## Begin

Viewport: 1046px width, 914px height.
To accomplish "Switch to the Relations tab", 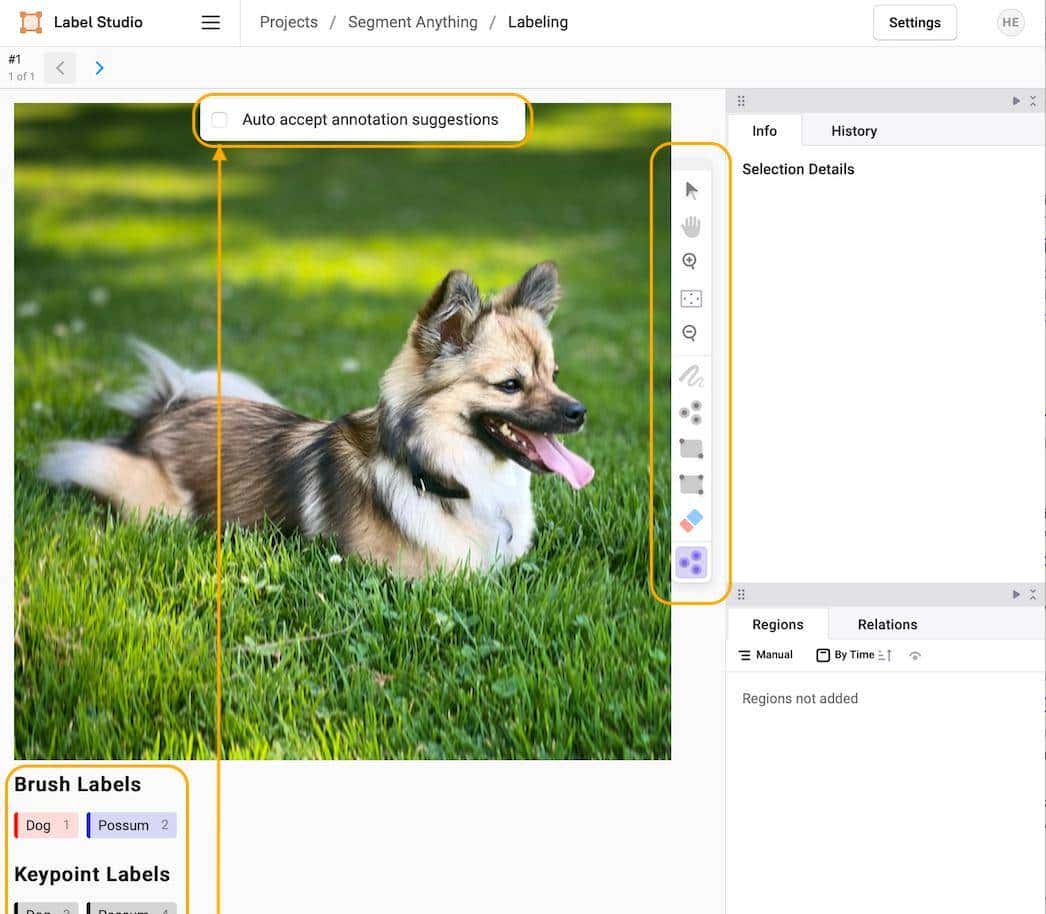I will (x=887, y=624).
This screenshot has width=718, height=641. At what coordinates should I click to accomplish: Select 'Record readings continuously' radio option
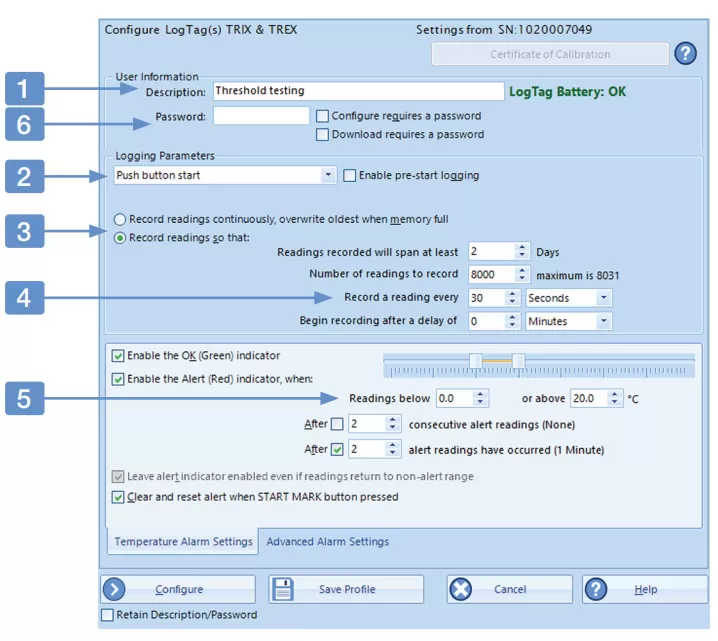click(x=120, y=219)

## End
## Begin

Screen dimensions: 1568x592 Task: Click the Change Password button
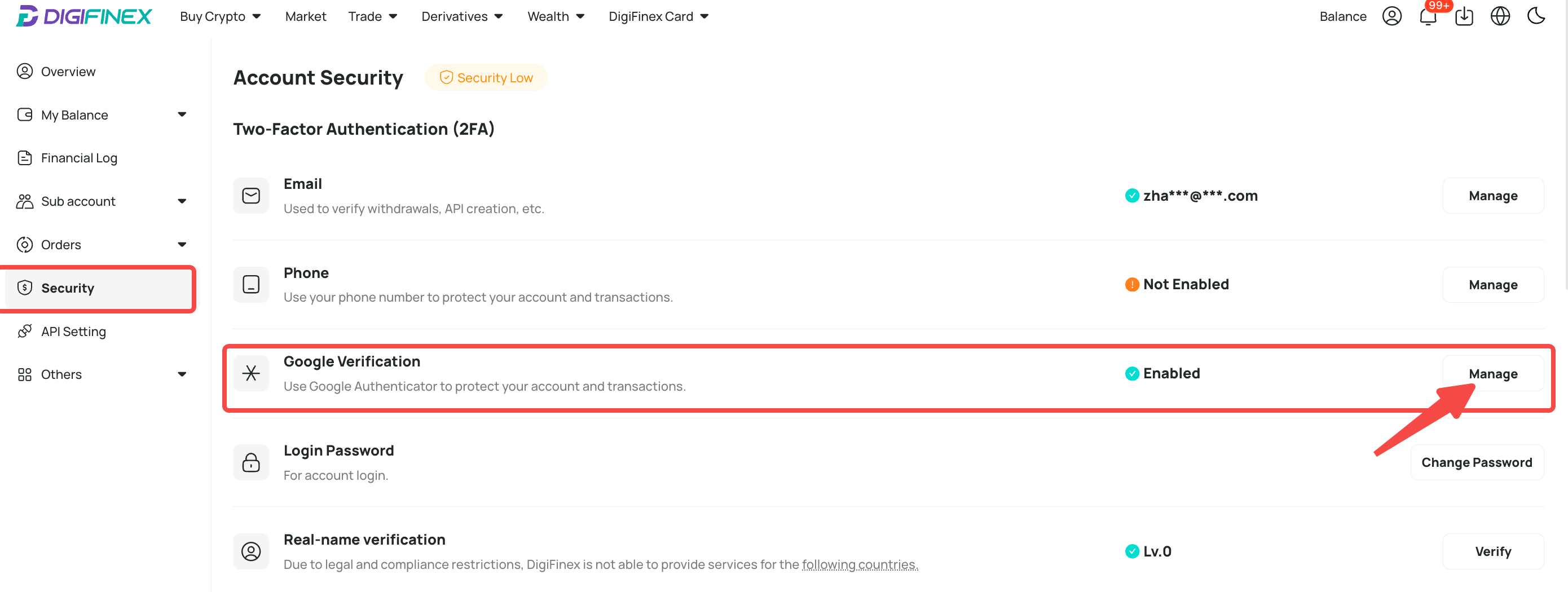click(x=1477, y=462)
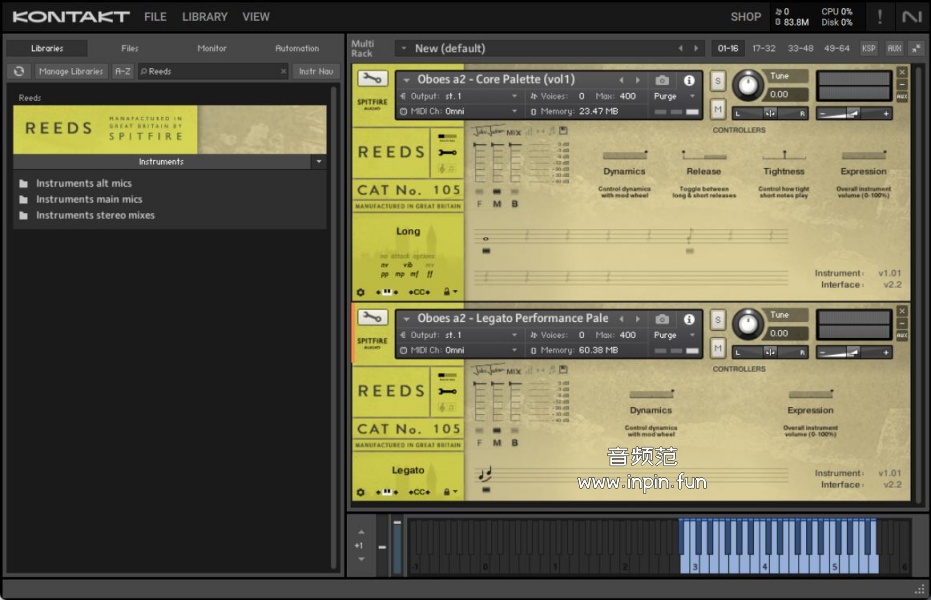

## End

Job:
Arrange the data starting at the line containing "This screenshot has" and ending at the line containing "click(x=120, y=219)" as a two-column CSV with the headers input and output, one row per item, putting each field in quotation marks and replacing line breaks with spaces. Leave the pictures out.

Expected answer:
input,output
"This screenshot has width=718, height=641. At what coordinates should I click to accomplish: Select 'Record readings continuously' radio option","click(x=120, y=219)"